Subversion vs. distributed version control

Yesterday I started playing with GNU arch, version 1.x. (I know there’s a version 2.x now, but it seems like a very different interface, and the documentation is even more sparse.)

This is my first experience with a version control system that is not based on a centralized repository. And I must admit I find it a bit strange conceptually. Through the years I’ve tried SCCS, RCS, CVS, and now my default is Subversion. Mostly I’m quite happy with Subversion, particularly for myself or if there is just one or two other collaborators that need write access. It is indeed a vast improvement over CVS.

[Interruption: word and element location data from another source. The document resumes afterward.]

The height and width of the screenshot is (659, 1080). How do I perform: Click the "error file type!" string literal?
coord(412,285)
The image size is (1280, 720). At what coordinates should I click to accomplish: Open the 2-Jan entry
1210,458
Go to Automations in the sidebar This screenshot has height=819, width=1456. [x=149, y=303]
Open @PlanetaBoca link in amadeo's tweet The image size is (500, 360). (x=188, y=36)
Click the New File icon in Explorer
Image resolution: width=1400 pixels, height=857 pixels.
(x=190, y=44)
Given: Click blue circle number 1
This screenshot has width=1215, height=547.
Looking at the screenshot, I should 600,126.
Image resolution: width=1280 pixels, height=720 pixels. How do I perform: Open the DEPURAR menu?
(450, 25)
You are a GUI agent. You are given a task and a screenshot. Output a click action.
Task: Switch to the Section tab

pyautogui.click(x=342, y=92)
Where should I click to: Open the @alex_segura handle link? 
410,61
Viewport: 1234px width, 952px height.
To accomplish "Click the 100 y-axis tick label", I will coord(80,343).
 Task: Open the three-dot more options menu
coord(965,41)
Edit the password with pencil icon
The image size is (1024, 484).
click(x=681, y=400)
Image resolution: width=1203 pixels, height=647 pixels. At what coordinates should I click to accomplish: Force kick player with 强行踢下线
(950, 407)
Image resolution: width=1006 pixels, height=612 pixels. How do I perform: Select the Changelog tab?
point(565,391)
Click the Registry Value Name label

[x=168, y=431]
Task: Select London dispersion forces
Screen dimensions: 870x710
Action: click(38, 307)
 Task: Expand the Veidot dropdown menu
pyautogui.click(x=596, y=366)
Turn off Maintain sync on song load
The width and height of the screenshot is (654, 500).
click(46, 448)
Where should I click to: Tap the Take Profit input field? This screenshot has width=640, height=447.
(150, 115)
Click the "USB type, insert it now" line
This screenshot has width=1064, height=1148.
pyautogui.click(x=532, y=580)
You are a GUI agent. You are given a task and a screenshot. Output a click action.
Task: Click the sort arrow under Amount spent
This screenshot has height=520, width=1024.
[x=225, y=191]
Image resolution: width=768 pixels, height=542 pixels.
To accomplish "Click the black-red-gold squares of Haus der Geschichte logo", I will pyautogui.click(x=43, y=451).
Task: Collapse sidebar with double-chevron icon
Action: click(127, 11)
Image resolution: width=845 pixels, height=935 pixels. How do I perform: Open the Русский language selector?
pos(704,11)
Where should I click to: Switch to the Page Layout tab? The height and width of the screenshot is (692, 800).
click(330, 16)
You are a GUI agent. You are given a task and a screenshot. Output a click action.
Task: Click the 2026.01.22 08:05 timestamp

I’m using Subversion in a project course with about 10 M.S. students. The project platform is LAMP (Linux, Apache, MySQL, PHP). They log in to the Linux server to do most of their programming, and use the svn command-line utility. Since everyone is on the same machine, I set up the repository using a file:// URL, made everyone part of the same group, and gave that group write access to the repository.

Wow, this was a mistake. Periodically (like every three days or so) Subversion reports that the repository is corrupted, and I have to go in and run the recovery process, fix up the permissions again, etc. I’m not sure what it will take to make this work… perhaps just making sure that everyone’s umask is always set exactly right. But sometimes other things seem to go wrong. We also use websvn for browsing the repository over HTTP, and sometimes it seems to leave behind weird files owned by www-data (the user that runs the web server).

Next time I will do this with an svn:// URL and let the svn user be the only one who ever touches the repository. This means having a different set of password stored (in the clear) somewhere in the repository, and managed manually. So it’s okay for a handful of users, and that’s generally how I collaborate with co-authors and individual students.

Anyway, one version control strategy I rely on for myself is keeping a vendor branch. For example, I made a few hacks on WordPress 2.0.2, which I use to power this site. For this I keep a local subversion repository, within my home directory. It has two main branches (actually just directories in subversion’s persistent file system): the vendor branch and my development branch. When WordPress 2.0.3 is released, I load it into the vendor branch, look at the changes they made since the last release, and merge those changes into my own hacked version. So I spent a good part of my day yesterday figuring how to do something like this with GNU arch.

Some concepts from arch are appealing: (1) creating clean deltas (change sets) for adding particular features or fixing particular bugs, (2) cherry-picking which deltas to apply to a particular tree, (3) mirroring and branching from projects where you don’t have write access, (4) publishing a repository (archive) without needing any special software on the server, (5) etc.

But I’m not sure I have the hang of it yet. Version control is, without a doubt, a very complex problem. If we think we can solve it with simple tools, we’re probably kidding ourselves. So why do I find Subversion much simpler than Arch? Am I just more accustomed to its perspective on the problem? Or, as Tom Lord might say, is it because Subversion doesn’t actualy solve the problem at all?